(YOUR TASK): Would you copy out each line of the records below that includes the word "blue"?
GIVEN RECORDS: Begin
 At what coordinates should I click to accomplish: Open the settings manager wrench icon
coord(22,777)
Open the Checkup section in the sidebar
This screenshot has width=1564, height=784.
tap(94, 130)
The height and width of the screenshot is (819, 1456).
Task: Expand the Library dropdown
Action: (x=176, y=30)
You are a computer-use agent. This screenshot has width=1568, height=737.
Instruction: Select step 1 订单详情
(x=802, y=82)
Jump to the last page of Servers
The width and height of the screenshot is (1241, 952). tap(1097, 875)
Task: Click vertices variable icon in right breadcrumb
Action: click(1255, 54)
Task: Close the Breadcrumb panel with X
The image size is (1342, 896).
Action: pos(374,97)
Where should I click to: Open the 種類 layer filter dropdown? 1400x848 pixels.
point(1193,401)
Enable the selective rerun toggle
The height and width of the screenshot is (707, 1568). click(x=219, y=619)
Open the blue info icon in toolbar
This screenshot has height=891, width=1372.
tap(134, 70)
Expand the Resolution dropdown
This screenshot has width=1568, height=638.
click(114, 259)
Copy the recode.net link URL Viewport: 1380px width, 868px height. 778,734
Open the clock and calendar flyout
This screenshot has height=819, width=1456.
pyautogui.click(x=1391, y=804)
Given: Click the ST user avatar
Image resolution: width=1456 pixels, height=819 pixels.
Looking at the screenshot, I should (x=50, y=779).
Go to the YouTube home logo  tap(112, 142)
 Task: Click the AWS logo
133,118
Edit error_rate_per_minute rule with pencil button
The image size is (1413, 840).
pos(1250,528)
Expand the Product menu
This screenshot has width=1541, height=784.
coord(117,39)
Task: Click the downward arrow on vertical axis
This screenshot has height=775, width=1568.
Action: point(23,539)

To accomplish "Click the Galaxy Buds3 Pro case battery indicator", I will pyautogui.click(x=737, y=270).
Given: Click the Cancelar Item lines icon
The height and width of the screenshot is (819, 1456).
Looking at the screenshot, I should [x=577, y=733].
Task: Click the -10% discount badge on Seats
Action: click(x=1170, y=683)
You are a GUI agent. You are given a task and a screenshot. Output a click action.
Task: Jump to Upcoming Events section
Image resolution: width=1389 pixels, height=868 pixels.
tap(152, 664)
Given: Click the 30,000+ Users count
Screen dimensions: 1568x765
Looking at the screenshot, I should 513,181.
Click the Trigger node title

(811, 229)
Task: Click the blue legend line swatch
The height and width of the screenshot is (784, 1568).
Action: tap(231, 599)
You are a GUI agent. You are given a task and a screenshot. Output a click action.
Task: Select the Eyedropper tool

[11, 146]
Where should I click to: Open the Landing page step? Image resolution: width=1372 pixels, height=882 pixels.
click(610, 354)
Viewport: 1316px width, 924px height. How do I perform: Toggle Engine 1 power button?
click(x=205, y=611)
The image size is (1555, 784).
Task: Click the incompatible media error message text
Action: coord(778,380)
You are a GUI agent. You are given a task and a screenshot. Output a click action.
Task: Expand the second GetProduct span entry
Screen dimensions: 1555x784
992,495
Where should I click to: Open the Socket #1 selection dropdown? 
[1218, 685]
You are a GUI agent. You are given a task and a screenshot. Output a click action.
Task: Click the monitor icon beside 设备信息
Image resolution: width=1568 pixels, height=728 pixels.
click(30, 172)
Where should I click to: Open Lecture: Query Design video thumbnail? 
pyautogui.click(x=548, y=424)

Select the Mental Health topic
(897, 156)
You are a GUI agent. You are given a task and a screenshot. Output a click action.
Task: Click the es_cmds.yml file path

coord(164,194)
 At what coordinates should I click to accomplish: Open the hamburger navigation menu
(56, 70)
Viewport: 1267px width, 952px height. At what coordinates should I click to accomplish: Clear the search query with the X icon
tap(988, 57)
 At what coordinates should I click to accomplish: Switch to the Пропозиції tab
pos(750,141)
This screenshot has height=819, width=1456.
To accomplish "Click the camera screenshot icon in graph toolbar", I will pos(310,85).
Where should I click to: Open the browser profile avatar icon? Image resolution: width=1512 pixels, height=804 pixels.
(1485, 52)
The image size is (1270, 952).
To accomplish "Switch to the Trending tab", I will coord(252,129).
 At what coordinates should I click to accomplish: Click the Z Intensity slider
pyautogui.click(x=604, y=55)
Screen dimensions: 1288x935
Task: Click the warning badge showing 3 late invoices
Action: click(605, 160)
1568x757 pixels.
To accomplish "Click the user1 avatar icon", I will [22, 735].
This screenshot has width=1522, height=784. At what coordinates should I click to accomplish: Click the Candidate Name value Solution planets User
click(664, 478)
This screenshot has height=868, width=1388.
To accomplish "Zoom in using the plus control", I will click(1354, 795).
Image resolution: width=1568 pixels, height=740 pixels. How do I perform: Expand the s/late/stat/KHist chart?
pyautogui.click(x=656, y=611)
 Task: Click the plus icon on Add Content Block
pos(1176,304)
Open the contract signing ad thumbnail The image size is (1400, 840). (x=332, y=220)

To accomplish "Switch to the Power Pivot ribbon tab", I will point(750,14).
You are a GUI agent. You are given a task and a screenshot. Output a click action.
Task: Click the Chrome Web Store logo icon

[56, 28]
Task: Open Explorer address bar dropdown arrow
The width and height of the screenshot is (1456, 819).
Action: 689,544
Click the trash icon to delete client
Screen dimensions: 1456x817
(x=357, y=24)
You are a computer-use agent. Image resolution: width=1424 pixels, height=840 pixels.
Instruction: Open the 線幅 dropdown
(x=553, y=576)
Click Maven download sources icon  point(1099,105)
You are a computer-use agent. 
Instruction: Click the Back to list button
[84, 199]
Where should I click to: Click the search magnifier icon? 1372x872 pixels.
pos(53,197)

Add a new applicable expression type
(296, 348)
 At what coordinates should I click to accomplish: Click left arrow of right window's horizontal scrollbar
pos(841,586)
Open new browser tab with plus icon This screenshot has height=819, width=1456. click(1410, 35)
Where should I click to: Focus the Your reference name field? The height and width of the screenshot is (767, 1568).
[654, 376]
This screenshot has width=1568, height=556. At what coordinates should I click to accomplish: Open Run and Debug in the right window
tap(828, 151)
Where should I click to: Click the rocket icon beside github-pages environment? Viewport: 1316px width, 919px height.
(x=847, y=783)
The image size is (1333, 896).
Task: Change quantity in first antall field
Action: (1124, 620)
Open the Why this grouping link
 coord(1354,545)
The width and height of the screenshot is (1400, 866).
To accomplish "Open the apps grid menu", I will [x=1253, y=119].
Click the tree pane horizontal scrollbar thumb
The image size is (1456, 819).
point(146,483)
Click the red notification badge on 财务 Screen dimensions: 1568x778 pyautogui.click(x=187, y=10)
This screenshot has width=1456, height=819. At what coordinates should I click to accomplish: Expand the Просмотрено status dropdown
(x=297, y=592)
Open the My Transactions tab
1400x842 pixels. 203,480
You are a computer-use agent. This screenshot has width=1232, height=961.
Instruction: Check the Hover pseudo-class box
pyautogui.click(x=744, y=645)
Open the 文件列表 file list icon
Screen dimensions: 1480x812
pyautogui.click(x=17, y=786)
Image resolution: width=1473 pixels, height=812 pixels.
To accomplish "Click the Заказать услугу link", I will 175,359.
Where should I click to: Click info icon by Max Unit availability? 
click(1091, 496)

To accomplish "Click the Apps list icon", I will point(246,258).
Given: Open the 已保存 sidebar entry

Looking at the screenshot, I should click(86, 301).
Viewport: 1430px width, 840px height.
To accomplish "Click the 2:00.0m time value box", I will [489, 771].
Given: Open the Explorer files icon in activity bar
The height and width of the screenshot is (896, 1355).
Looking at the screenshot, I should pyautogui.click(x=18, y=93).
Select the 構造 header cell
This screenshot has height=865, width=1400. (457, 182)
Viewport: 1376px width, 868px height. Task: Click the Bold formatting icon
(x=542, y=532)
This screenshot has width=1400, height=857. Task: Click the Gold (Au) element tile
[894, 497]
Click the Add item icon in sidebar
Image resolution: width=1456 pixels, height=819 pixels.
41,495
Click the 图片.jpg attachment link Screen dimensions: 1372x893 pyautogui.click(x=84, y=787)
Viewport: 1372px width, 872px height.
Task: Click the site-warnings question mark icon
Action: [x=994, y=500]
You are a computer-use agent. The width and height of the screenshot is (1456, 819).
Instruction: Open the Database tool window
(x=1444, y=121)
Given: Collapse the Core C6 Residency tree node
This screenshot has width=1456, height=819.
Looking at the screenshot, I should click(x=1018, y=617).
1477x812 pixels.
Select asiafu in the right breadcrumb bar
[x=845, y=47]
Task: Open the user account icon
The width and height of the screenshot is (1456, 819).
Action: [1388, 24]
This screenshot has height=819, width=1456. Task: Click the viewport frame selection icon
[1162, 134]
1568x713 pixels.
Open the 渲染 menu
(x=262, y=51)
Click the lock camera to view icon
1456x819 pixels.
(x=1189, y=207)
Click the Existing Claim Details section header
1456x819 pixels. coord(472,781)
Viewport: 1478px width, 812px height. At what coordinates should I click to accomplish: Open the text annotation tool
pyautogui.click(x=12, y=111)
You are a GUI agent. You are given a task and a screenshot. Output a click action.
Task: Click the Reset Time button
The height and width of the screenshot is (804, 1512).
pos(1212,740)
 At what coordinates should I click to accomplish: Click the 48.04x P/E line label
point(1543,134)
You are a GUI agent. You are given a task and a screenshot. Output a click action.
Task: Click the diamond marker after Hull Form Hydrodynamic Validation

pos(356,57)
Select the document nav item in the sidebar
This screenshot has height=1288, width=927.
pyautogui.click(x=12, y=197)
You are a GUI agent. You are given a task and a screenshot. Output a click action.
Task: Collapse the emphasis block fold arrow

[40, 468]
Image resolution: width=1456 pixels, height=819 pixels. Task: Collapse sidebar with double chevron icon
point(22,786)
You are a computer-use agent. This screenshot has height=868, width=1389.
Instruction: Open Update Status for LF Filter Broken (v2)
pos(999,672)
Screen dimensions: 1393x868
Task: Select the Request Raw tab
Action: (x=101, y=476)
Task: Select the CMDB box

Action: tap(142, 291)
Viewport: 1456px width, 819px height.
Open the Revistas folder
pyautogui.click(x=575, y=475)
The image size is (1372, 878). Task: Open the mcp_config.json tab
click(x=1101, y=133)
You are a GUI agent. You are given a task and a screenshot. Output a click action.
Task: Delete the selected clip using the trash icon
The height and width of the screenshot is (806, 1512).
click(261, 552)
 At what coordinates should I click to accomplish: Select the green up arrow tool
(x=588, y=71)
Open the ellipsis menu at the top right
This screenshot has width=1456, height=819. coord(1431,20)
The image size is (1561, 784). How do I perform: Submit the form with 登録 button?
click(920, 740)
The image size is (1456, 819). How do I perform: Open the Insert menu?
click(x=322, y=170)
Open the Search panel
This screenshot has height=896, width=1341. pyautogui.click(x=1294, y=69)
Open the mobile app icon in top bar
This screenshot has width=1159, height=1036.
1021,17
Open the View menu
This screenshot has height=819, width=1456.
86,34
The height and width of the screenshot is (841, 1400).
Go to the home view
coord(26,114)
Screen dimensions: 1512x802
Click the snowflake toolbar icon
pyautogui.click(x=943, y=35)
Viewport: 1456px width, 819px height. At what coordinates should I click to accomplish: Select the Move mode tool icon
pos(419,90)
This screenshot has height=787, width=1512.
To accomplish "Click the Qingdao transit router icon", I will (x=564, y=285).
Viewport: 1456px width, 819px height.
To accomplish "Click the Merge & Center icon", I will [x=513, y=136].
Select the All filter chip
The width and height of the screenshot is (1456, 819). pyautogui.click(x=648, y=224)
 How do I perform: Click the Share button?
GIVEN RECORDS: End
(TASK SOLUTION):
Open the blue info icon in toolbar
Task: Click the blue legend line swatch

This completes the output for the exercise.